Here's just a short list of the problems every developer faces when they go to implement a decoder for headers which have been (theoretically) encoded according to the rfc2047 specification:
- First off, there are technically two variations of header encoding formats specified by rfc2047 - one for phrases and one for unstructured text fields. They are very similar but you can't use the same rules for tokenizing them. I mention this because it seems that most MIME parsers miss this very subtle distinction and so, as you might imagine, do most MIME generators. Hell, most MIME generators probably never even heard of specifications to begin with it seems.
This brings us to:
- There are so many variations of how MIME headers fail to be tokenizable according to the rules of rfc2822 and rfc2047. You'll encounter fun stuff such as:
- encoded-word tokens illegally being embedded in other word tokens
- encoded-word tokens containing illegal characters in them (such as spaces, line breaks, and more) effectively making it so that a tokenizer can no longer, well, tokenize them (at least not easily)
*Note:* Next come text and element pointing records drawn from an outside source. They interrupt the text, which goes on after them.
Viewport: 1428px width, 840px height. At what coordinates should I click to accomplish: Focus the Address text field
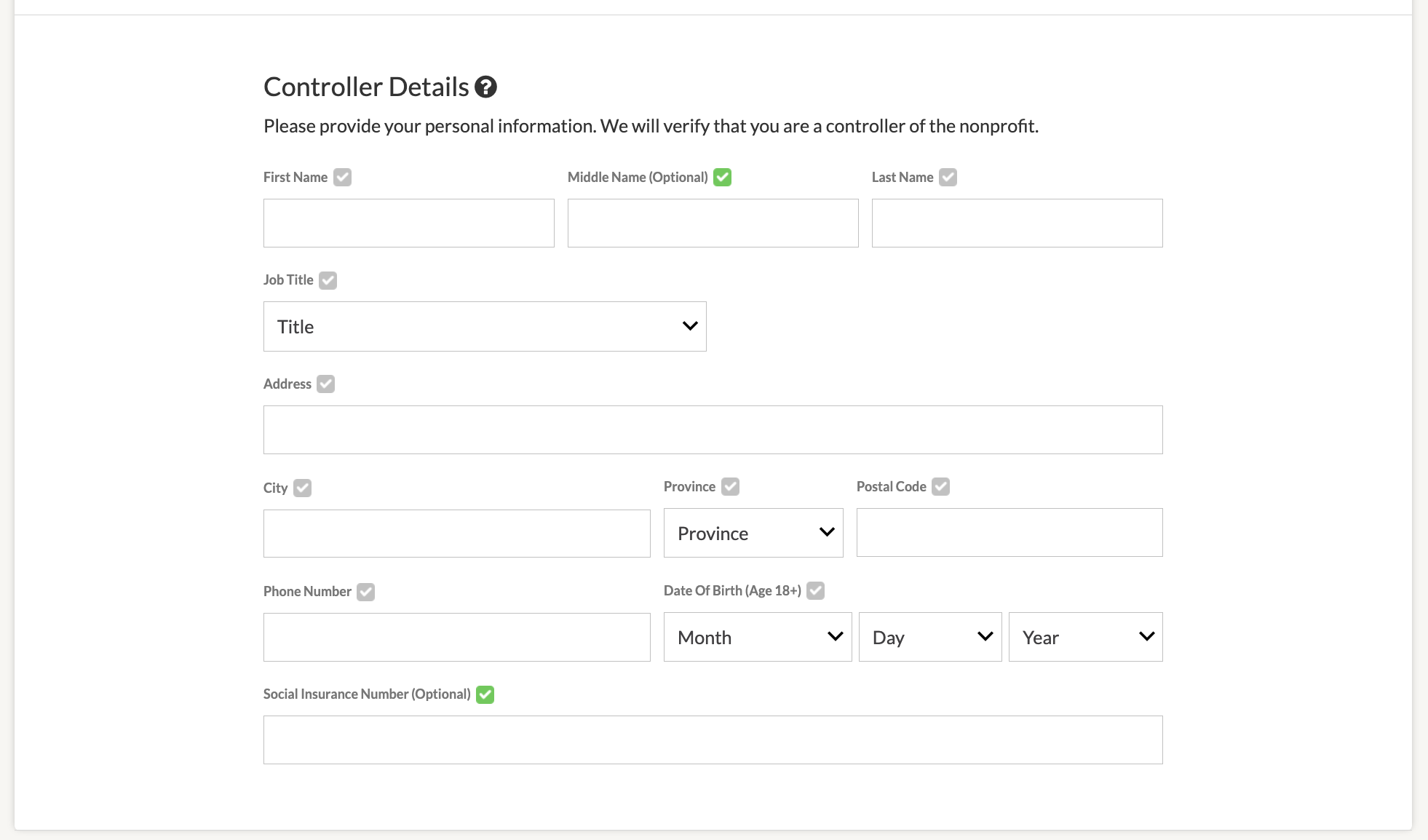coord(713,430)
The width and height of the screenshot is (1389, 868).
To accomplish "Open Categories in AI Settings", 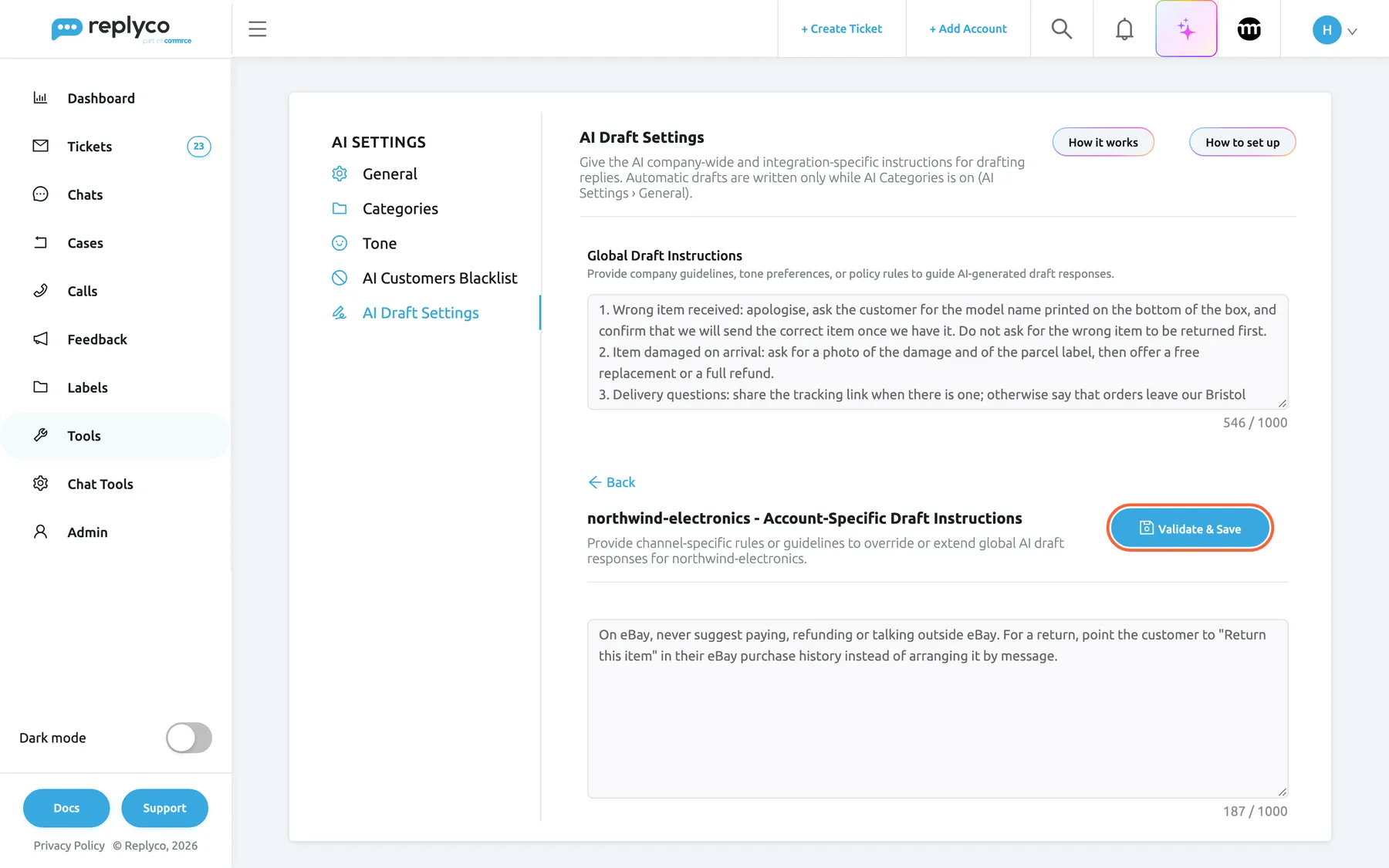I will [x=400, y=208].
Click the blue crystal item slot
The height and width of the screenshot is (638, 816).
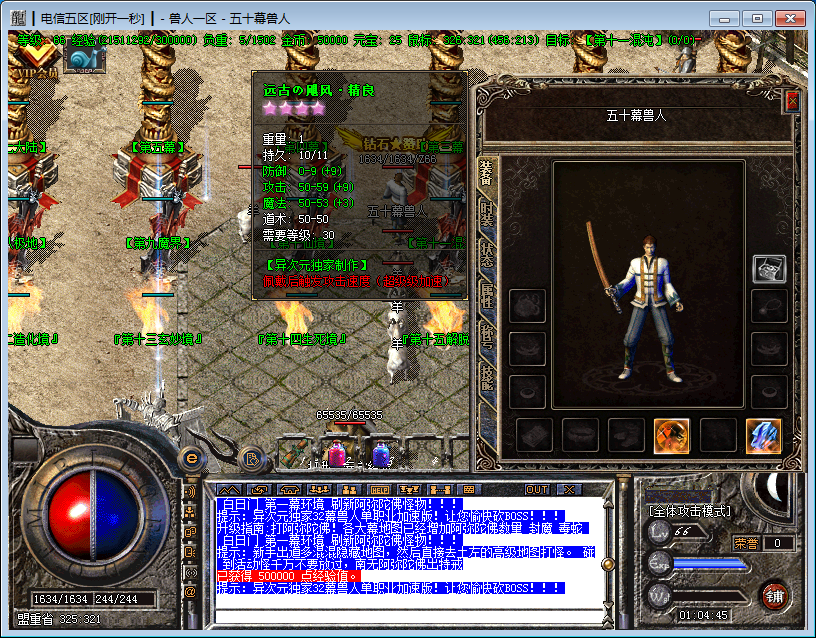click(x=764, y=435)
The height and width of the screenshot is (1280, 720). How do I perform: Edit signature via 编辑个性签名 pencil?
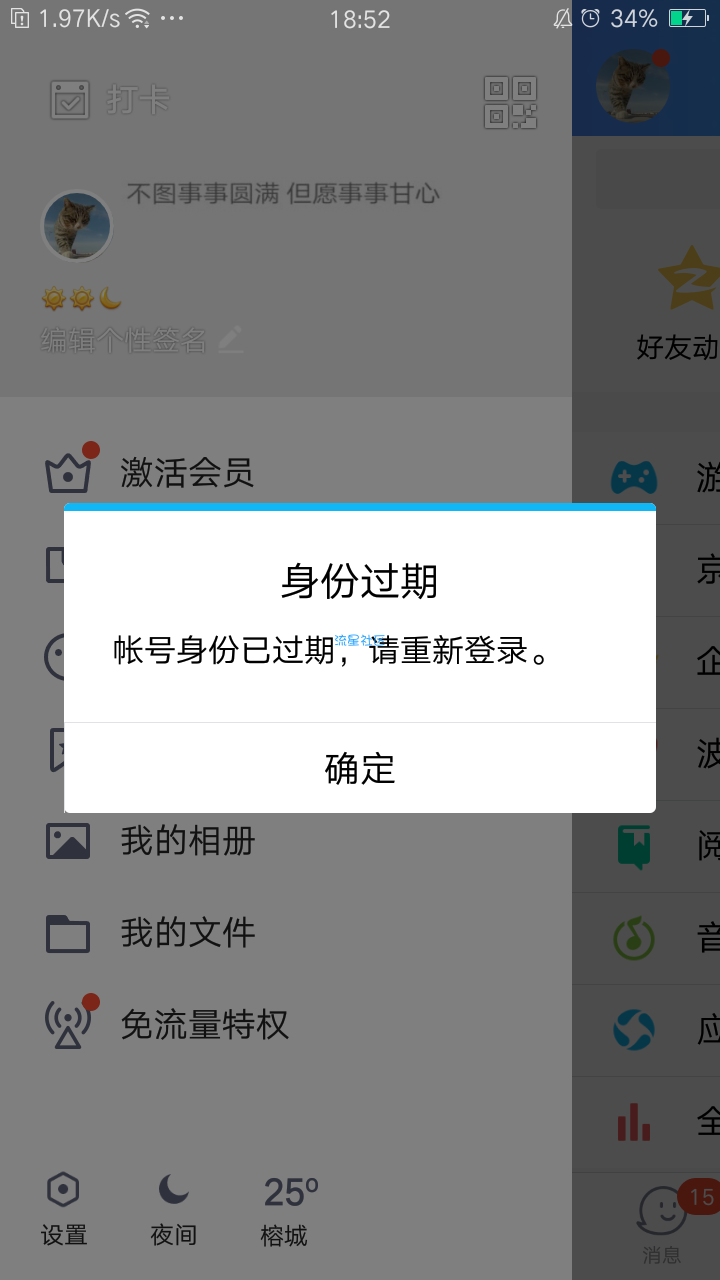click(x=231, y=340)
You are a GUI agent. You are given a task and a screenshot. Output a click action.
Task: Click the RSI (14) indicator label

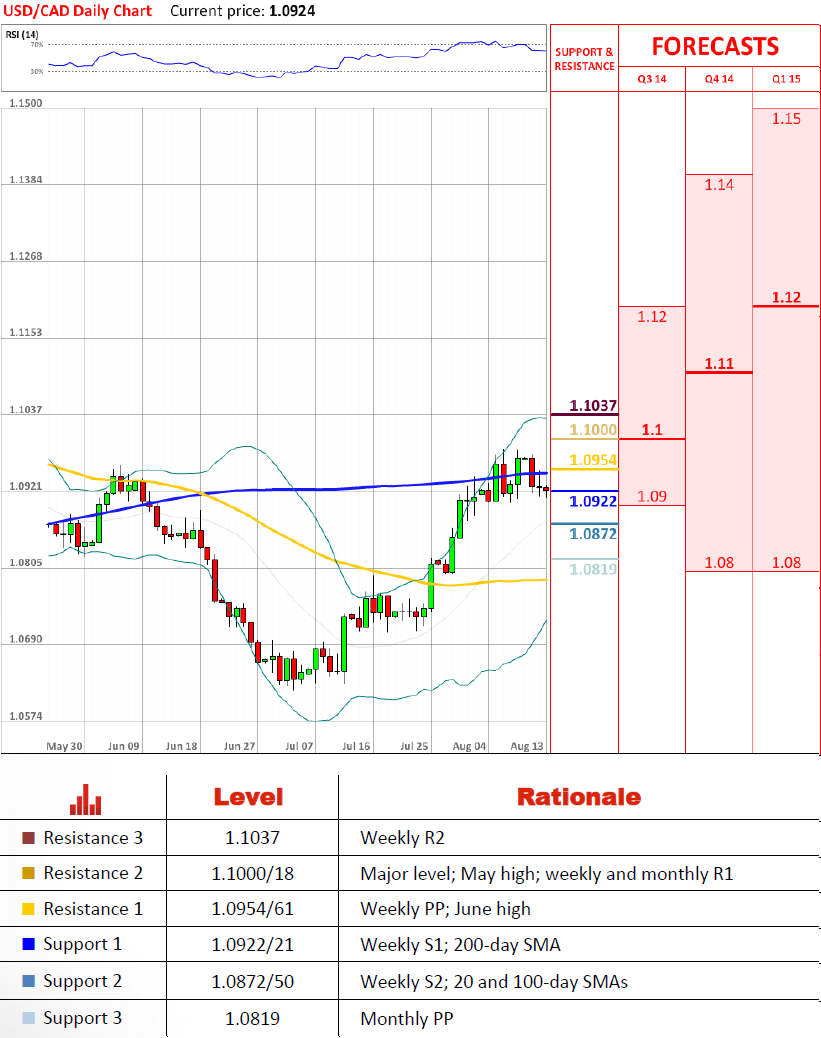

- multi-byte character sequences being split between multiple encoded-word tokens which means that it's not possible to decode said encoded-word tokens individually
- the payloads of encoded-word tokens being split up into multiple encoded-word tokens, often splitting in a location which makes it impossible to decode the payload in isolation
You can see some examples here.
- Something that many developers seem to miss is the fact that each encoded-word token is allowed to be in different character encodings (you might have one token in UTF-8, another in ISO-8859-1 and yet another in koi8-r). Normally, this would be no big deal because you'd just decode each payload, then convert from the specified charset into UTF-8 via iconv() or something. However, due to the fun brokenness that I mentioned above in (2c) and (2d), this becomes more complicated.
If that isn't enough to make you want to throw your hands up in the air and mutter some profanities, there's more...
- Undeclared 8bit text in headers. Yep. Some mailers just didn't get the memo that they are supposed to encode non-ASCII text. So now you get to have the fun experience of mixing and matching undeclared 8bit text of God-only-knows what charset along with the content of (probably broken) encoded-words.
That said, I was able to help the notmuch developers solve this problem by letting them know about the GMIME_ENABLE_RFC2047_WORKAROUNDS flag that they could pass to g_mime_init(guint32 flags).
Any developer reading this blog post and thinking that they want to see how this is done in GMime, the source code for the rfc2047 decoder is located here. If the line numbers change in the future, just grep around for "rfc2047_token" and you should find it.
In other news... I cranked out a ton more code for MimeKit (my C# MIME parser library) yesterday. Yes, I know... I've got a serious problem with masochism having already written 2 MIME parsers and now I'm working on a third. When will the hurting stop? Never!
Oh, I guess I could point people at MimeKit's rfc2047 decoders. What you'll want to look at is MimeKit.Rfc2047.DecodePhrase(byte[] phrase) and MimeKit.Rfc2047.DecodeText(byte[] text).